Bill's Blog

UNTIL THEN, WE’LL HAVE TO MUDDLE THROUGH SOMEHOW

Posted on December 23rd, 2021

It is one of the greatest and most popular Christmas songs of all time.  But over the years, some of the lyrics of the song have been changed.  This Christmas we need to remember the original lyrics and the powerful message they conveyed.  

The song is “Have Yourself a Merry Little Christmas.”  It was originally sung by the great Judy Garland in the 1944 motion picture “Meet Me In St. Louis.”  In her classic rendition, it was a sweet but melancholy song that Garland, playing the role of Esther Smith in a family in St. Louis in 1904, sings to her little sister Tootie, played by Margaret O’Brien.  Garland sang the song on Christmas Eve during a difficult and challenging time for the Smith family.  The poignant message of the song was that their family would get through their adversity by being together and sharing love and hope.  

The best line of the song was, “In a year we all will be together, if the fates allow, until then we’ll have to muddle through somehow.”  

It is no coincidence that the movie came out in 1944, when America was in the midst of World War II.  Movie audiences in theaters across America could relate to the message in that year when literally millions of their loved ones were overseas fighting for our country.  No one knew for sure if and when these loved ones would come home.  Until then, as Judy beautifully sang, the folks on the homefront would just have to muddle through somehow.  

In a year, the fates did allow Americans to be back together, as by Christmas 1945, the war had  ended and our servicemen had come home.  

But many years later, another great singer, Frank Sinatra, recorded his own rendition of “Have Yourself a Merry Little Christmas,” and in his rendition he changed the lyrics.  Finding the original version somewhat depressing, he instead sang “Through the years, we all will be together, if the fates allow, hang a shining star upon the highest bough.”  

No muddling through for the Chairman of the Board.  Instead, he urged us to hang the brightest ornaments atop our tree.  And that is the version we have been singing and hearing over the years, and now hear today.  

But the original lyrics, as were marvelously sung by Judy Garland, have a powerful message for our times.  Christmas 2021 is somewhat similar to Christmas 1944 as reflected in “Meet Me in St.
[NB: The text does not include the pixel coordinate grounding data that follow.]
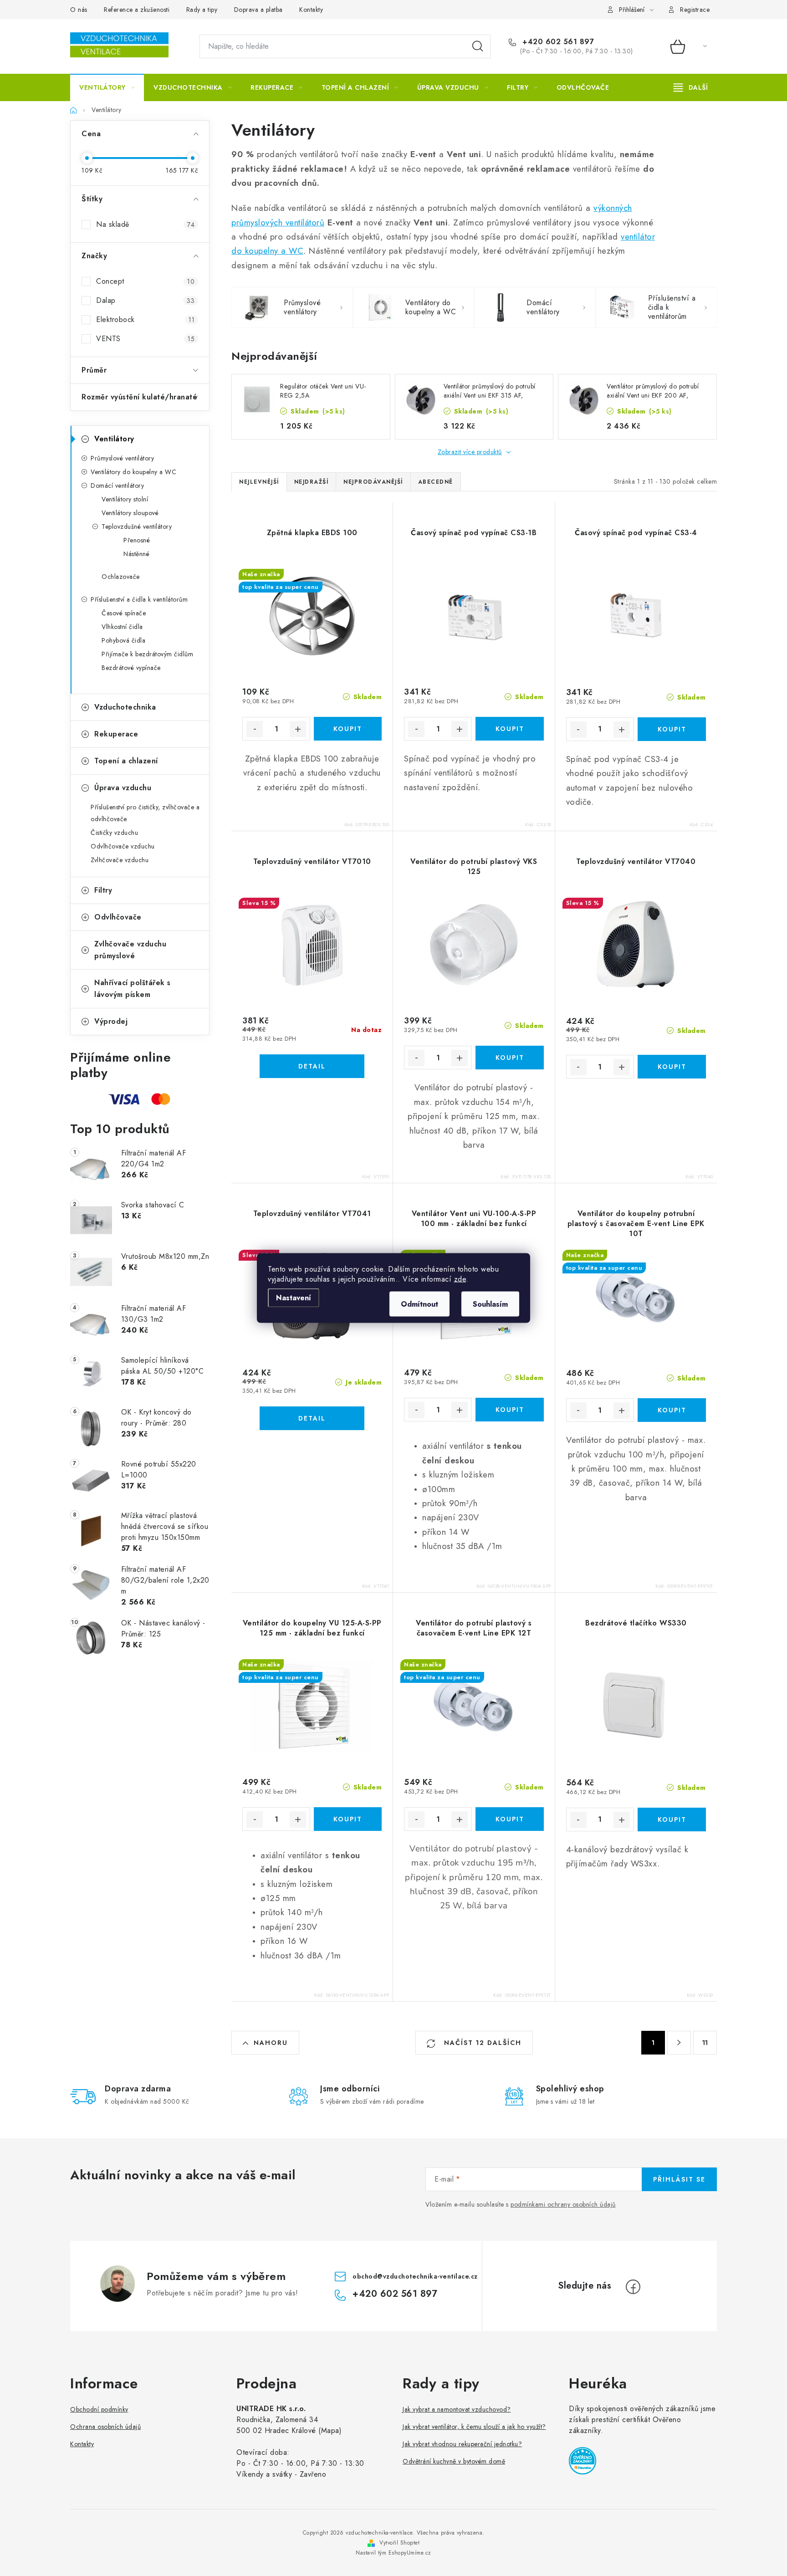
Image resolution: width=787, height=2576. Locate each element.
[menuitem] (107, 87)
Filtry (103, 890)
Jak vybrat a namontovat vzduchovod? (457, 2409)
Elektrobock (145, 319)
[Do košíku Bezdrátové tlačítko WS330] (672, 1819)
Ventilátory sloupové (130, 512)
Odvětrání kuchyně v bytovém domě (454, 2461)
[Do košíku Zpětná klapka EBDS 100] (348, 729)
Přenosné (136, 540)
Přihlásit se (679, 2179)
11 (705, 2042)
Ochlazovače (121, 576)
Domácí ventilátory (117, 485)
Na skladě (145, 224)
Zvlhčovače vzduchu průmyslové (130, 950)
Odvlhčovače (118, 917)
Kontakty (311, 9)
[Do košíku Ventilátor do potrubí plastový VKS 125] (509, 1057)
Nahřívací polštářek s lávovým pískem (132, 988)
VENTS (145, 338)
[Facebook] (633, 2287)
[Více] (690, 87)
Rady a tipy (202, 9)
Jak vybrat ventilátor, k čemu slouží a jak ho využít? (474, 2426)
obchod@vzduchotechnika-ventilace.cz (415, 2276)
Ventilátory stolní (125, 499)
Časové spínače (124, 613)
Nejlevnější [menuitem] (259, 482)
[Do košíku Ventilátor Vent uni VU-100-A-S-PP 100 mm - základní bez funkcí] (509, 1409)
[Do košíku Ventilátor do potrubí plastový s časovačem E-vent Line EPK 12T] (509, 1819)
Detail (312, 1066)
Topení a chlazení (126, 761)
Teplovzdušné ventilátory (137, 526)
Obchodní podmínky (99, 2409)
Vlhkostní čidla (122, 626)
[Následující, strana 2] (679, 2043)
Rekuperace (116, 734)
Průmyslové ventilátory (122, 458)
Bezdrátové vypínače (131, 667)
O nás (78, 9)
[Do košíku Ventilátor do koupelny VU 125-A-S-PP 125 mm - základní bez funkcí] (348, 1819)
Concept (145, 281)
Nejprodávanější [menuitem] (373, 482)
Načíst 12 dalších (481, 2042)
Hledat (478, 46)
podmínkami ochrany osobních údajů (563, 2204)
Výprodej (111, 1021)
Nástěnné (136, 553)
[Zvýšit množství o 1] (298, 729)
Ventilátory (114, 439)
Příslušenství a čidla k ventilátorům (139, 599)
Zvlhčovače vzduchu (119, 859)
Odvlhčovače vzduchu (123, 846)
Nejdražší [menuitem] (311, 482)
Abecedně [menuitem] (435, 482)
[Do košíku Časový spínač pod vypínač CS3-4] (672, 729)
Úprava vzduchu (122, 787)
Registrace (695, 9)
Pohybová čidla (123, 640)
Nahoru (271, 2042)
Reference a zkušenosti (136, 9)
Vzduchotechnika (125, 707)
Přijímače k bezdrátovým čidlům (147, 654)
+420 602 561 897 (557, 41)
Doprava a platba (258, 9)
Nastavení (293, 1298)
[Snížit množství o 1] (254, 729)
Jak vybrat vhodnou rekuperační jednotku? (462, 2443)
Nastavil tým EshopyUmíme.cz (393, 2553)
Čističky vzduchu (114, 832)
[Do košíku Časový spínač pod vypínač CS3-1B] (509, 729)
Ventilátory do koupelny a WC (133, 471)
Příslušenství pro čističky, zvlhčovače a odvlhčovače (145, 812)
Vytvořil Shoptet (399, 2543)
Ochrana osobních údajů (105, 2426)
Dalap (145, 300)
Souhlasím (490, 1304)
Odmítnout (419, 1304)
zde (460, 1279)
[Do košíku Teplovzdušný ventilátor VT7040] (672, 1066)
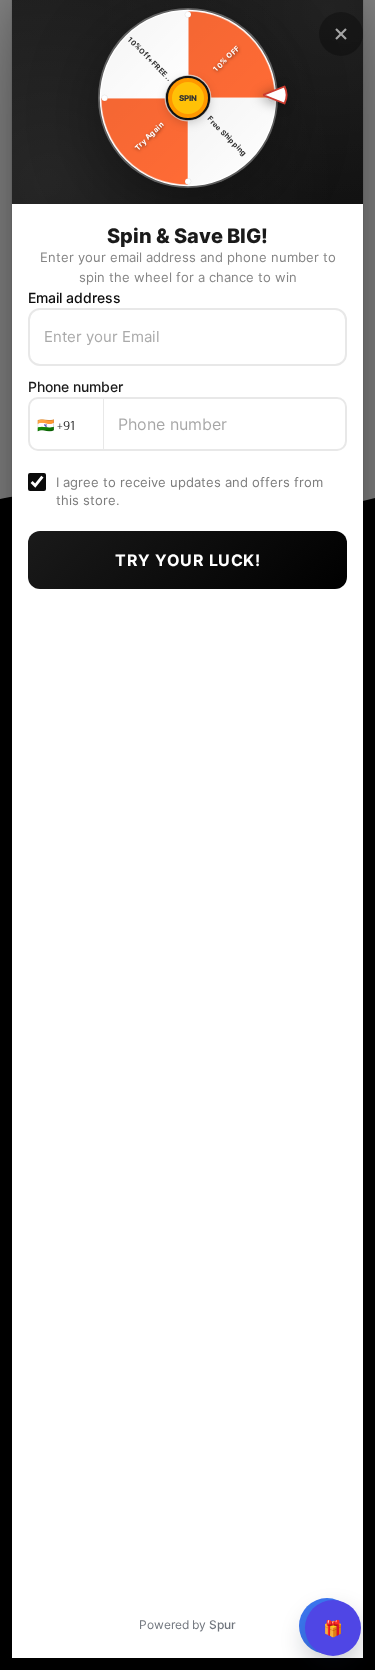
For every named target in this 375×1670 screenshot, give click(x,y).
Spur (222, 1624)
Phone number (75, 386)
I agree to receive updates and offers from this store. (189, 491)
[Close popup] (341, 34)
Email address (74, 297)
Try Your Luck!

Louis.”  No, America is not at war, but COVID has caused the deaths of over 800,000 Americans.  And while we are not separated from our loved ones by war, many families have become separated by the continuing challenge of the pandemic.   
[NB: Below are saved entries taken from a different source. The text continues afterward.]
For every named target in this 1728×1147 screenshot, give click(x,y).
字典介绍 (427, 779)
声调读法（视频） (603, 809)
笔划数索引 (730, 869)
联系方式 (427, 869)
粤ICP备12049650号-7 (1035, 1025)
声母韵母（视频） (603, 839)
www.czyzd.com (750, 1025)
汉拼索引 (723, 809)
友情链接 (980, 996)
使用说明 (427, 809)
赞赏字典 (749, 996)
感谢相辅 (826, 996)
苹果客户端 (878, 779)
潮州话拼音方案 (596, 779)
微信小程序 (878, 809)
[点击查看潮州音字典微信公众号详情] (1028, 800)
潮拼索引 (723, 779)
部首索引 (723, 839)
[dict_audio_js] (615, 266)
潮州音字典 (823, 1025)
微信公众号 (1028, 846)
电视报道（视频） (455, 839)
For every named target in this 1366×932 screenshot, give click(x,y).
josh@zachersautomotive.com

We are all trying to muddle through this somehow.  When Judy Garland sang to her little sister, it was a comforting message of hope.  She reassured her sister, herself, and millions of moviegoers during World War II, that we would indeed muddle through and prevail.  

I truly believe that is a relevant message for us this Christmas.  “Muddle” is an interesting verb.  The Cambridge International Dictionary defines “muddle through” as to “manage to do something although you are not organized and do not know how to do it.”  In effect, to muddle through is to act through faith and determination even when you are not sure exactly what to do.  
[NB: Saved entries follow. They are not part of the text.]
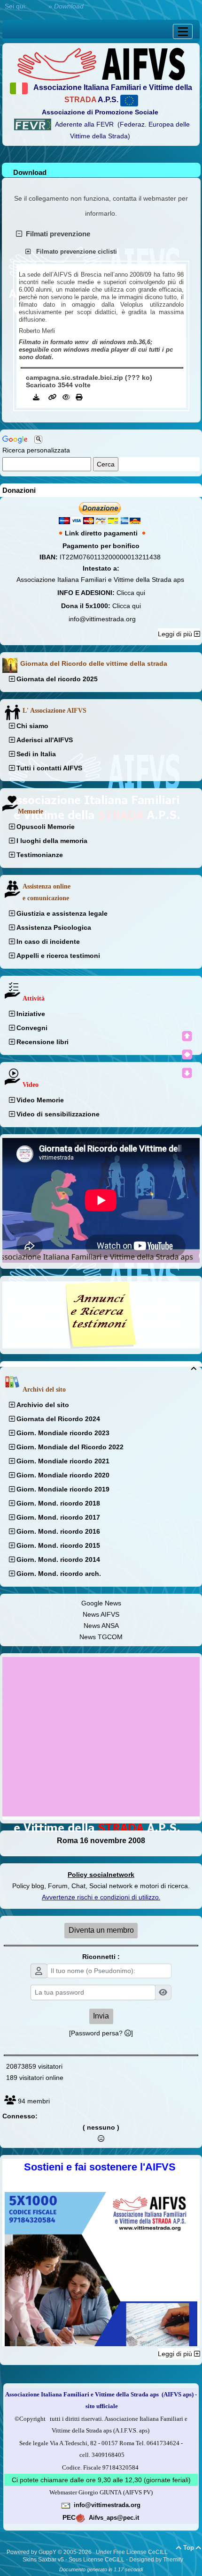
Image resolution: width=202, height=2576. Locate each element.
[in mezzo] (187, 1054)
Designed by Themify (156, 2559)
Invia (101, 2016)
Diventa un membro (101, 1930)
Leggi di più (176, 634)
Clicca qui (131, 592)
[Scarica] (37, 397)
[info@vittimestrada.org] (66, 2504)
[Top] (187, 1036)
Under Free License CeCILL (132, 2552)
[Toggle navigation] (183, 31)
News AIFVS (101, 1614)
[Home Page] (101, 63)
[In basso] (187, 1072)
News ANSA (101, 1625)
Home (37, 6)
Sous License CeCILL (96, 2559)
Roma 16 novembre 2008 (101, 1841)
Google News (101, 1603)
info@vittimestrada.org (102, 619)
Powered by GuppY (32, 2552)
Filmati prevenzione (56, 234)
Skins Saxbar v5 (43, 2559)
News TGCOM (101, 1637)
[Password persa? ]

This Christmas, so many of us are trying to muddle through the continuing challenge of COVID.  Many of us (although not all of us) have availed ourselves of what modern medicine has incredibly developed in, as they say, warp speed time.  We have rolled up our sleeves for vaccinations and, more recently, a booster.  We are wearing masks at public gatherings, and on Christmas Day, we will be trying to reunite family and friends for traditional celebrations albeit in smaller groups.  And like last Christmas, we are holding some gatherings virtually through Zooms or Facetime.  

We are trying to muddle through with hope and determination.  That is what our grandparents and great grandparents – the Greatest Generation – did when Judy Garland sang to them and for them nearly 80 years ago.  And it is what we should do now.  

So let’s have ourselves a merry little Christmas.  And let’s look forward to a safe and healthy Christmas next year when we all will be together, if the fates allow. 

Comments

Nick McCall: Powerful, poignant and relevant, indeed. Many thanks, Bill. I think this is one of the most powerful and meaningful columns you have written. A Merry Christmas to you all.